Data from a pointing dataset:
* begin *

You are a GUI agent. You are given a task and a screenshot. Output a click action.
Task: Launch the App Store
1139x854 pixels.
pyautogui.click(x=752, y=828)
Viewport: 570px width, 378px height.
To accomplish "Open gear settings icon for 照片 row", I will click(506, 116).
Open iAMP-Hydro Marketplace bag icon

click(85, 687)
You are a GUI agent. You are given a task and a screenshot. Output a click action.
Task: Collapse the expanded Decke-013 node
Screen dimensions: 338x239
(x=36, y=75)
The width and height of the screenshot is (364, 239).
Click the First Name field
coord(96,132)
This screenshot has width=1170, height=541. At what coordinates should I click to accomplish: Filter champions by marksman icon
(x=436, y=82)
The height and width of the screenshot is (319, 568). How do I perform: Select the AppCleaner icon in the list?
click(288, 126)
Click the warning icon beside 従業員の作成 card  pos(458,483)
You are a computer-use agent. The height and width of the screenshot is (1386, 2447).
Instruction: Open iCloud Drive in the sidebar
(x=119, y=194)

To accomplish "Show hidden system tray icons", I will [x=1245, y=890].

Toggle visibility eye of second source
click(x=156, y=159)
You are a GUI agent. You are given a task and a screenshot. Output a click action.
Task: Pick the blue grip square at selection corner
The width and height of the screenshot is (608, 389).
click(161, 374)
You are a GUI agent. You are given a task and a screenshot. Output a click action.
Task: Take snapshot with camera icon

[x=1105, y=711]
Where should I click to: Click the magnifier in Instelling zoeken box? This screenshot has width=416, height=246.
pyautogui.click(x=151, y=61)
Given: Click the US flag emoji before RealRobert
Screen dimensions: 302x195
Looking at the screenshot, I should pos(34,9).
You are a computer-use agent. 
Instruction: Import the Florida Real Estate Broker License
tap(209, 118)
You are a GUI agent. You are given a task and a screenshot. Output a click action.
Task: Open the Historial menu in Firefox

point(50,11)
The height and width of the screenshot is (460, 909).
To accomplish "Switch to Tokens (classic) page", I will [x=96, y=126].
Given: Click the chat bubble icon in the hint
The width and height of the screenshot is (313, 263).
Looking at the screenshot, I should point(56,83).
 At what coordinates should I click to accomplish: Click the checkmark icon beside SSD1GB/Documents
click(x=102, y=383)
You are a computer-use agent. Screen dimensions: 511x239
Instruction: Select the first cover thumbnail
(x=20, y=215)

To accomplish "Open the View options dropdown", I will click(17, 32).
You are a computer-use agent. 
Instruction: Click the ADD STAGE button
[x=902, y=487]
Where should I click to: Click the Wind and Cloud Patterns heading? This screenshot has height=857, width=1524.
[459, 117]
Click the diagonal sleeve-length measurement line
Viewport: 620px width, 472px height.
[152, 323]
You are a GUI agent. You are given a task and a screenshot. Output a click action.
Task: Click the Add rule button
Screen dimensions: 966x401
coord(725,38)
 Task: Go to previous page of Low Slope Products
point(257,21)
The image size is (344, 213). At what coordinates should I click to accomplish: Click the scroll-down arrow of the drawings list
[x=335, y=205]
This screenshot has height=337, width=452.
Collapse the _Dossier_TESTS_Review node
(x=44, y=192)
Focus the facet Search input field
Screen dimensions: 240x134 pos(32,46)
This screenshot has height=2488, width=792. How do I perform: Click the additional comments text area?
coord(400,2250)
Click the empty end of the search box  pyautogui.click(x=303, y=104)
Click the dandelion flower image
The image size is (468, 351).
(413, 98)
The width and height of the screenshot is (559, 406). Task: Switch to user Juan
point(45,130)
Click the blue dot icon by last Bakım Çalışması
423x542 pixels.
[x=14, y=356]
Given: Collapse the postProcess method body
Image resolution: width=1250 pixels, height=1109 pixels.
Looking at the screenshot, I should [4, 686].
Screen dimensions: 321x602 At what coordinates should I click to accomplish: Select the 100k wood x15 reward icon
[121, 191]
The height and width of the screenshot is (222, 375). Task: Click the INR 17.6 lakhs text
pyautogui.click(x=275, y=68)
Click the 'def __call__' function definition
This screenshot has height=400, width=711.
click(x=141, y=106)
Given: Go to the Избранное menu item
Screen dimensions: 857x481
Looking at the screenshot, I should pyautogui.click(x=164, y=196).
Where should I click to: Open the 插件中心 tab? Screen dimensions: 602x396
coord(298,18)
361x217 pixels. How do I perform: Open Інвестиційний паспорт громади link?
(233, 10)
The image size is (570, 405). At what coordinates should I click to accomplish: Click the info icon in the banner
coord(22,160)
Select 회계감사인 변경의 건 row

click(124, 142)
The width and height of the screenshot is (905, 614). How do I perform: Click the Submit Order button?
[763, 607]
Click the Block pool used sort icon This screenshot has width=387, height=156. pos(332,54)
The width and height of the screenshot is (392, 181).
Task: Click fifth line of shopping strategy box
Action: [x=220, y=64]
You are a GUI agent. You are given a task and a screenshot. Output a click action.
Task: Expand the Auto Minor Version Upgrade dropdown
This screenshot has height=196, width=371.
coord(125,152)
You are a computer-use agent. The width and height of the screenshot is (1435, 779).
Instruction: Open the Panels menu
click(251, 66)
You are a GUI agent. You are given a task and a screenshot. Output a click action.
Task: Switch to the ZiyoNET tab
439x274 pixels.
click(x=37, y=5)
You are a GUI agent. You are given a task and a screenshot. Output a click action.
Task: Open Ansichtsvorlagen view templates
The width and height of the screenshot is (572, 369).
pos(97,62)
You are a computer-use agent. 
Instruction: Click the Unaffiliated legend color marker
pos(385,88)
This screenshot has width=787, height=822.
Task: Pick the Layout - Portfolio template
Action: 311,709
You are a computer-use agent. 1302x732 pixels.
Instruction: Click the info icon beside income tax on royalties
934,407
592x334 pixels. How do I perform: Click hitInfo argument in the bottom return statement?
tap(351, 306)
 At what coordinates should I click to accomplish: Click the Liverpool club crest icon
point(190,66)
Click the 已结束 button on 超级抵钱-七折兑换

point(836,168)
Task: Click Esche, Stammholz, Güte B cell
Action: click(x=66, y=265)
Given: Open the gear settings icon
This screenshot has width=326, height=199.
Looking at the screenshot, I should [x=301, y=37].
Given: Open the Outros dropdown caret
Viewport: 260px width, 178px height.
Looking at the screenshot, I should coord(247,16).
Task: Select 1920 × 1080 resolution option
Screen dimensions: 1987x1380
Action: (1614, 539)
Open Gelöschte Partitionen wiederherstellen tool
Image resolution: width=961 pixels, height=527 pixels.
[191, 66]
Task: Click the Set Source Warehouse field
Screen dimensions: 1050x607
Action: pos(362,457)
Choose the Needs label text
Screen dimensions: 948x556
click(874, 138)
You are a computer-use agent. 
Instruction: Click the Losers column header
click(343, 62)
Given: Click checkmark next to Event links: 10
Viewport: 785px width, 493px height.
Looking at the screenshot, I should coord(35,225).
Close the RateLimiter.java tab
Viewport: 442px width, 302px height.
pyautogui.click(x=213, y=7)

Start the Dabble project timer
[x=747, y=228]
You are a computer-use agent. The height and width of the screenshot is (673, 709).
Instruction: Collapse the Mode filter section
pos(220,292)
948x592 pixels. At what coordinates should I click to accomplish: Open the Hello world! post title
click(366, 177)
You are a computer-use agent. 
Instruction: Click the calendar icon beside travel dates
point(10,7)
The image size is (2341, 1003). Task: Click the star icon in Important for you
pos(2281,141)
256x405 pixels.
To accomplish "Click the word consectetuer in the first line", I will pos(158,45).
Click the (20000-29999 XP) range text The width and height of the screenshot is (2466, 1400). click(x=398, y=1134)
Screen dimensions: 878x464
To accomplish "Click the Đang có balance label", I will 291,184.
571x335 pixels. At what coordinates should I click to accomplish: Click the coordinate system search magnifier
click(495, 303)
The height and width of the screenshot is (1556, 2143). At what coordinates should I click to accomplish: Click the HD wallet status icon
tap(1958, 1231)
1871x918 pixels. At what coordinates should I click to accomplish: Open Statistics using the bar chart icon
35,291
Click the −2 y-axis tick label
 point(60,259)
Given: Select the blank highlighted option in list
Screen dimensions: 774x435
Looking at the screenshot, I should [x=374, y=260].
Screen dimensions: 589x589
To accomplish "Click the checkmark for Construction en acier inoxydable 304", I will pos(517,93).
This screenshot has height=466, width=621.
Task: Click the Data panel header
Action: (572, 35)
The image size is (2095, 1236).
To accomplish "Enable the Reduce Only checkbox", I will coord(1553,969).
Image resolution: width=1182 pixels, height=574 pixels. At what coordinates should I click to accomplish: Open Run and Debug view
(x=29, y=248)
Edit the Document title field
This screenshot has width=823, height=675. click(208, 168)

* end *

Reproduce the part of the data that opens with the line containing "You are a computer-use agent. The width" and closes with the line containing "click(x=37, y=5)", changing "Panels" to "Layers" and leaving everything else unaltered.

You are a computer-use agent. The width and height of the screenshot is (1435, 779).
Instruction: Open the Layers menu
click(251, 66)
You are a GUI agent. You are given a task and a screenshot. Output a click action.
Task: Switch to the ZiyoNET tab
439x274 pixels.
click(x=37, y=5)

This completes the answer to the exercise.